This Easter Sunday, local eaters have their pick of restaurant brunch menus which don’t feature ham – unless you count a guanciale-and-roasted tomato frittata with housemade ricotta or scrambled eggs with chorizo, radicchio and green garlic.
But it’s not just the dishes which depart from tradition: Seattle restaurants are also devising cocktails specifically for the holiday which celebrates the resurrection of Christ. At Rione XIII, the drinks include two Prosecco-based spritzers and a mix of Moscato d’Asti and lime juice.
Although Easter doesn’t have a reputation as a very boozy holiday, the spirits industry has lately been pushing the concept of the Easter cocktail, emphasizing connections to springtime and festivity (and new products in the gin section of your local liquor store.) Cocktailians have responded enthusiastically: If the drinks featured on Camper English’s popular Alcademics blogare representative of the trend, swizzlers especially enjoy the chance to indulge in the bright colors and sticky sweets that they recall from childhood Easter parties.

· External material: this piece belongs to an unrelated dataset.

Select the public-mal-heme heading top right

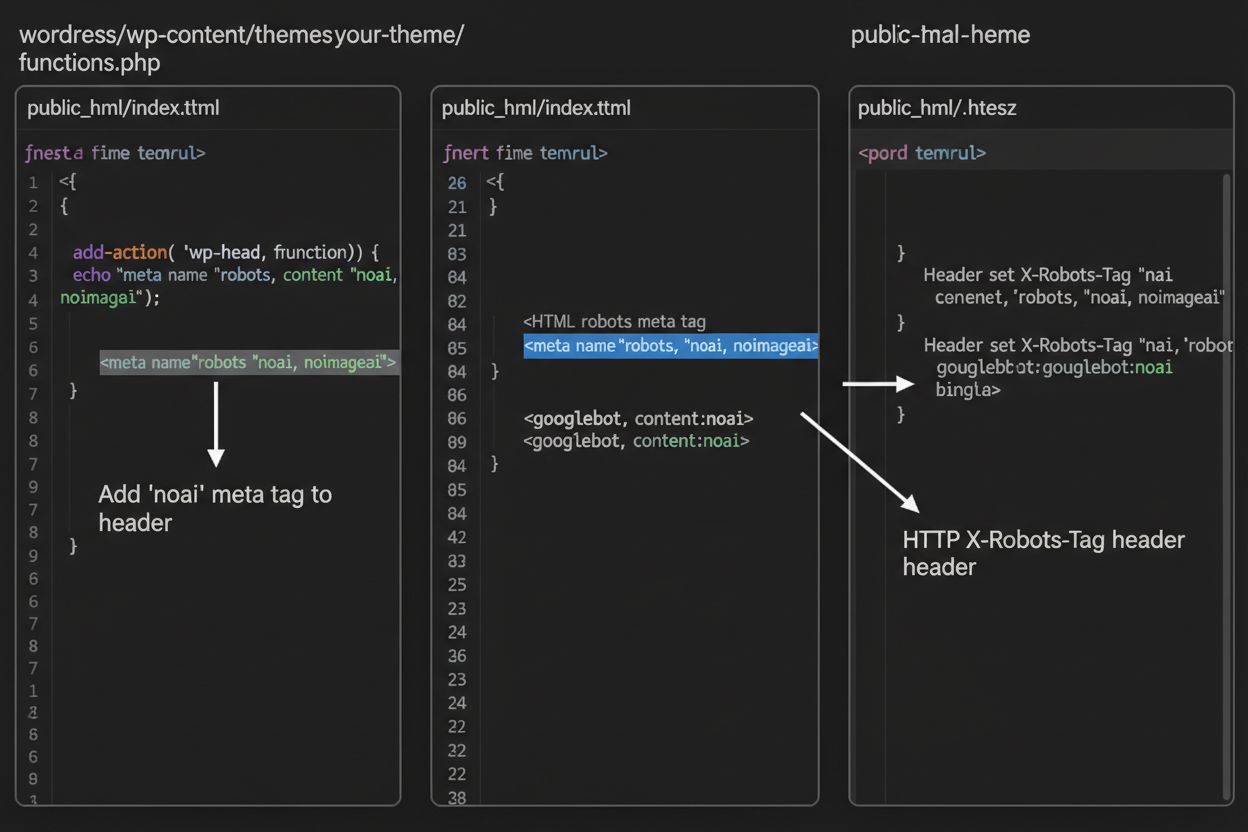(940, 34)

When San Francisco cocktail hobbyists Rob Corwin and Danny Jacobs came up with the Sipping Seder, a cocktail-based reinterpretation of the Seder plate, they initially feared they would offend devout Jews (A rabbi assured them the concept wasn’t sacrilegious.) Perhaps predictably, there doesn’t seem to be as much hand-wringing over developing cocktails to pair with one of the holiest days on the Christian calendar, but Pastor Don Mackenzie approves of the practice for the same reasons that Corwin and Jacobs’ rabbi friend cited.
According to Mackenzie, a member of The Interfaith Amigos, there’s nothing wrong with making religious celebrations more relevant to a contemporary audience.
“Traditionally, of course, Easter, like Thanksgiving, is a time for families to gather and have something like ham or lamb,” Mackenzie says. “But it is just what cultural traditions have developed, not related to the meaning of the resurrection, which, from my point of view, is a metaphor for the conviction that God can always make everything new.”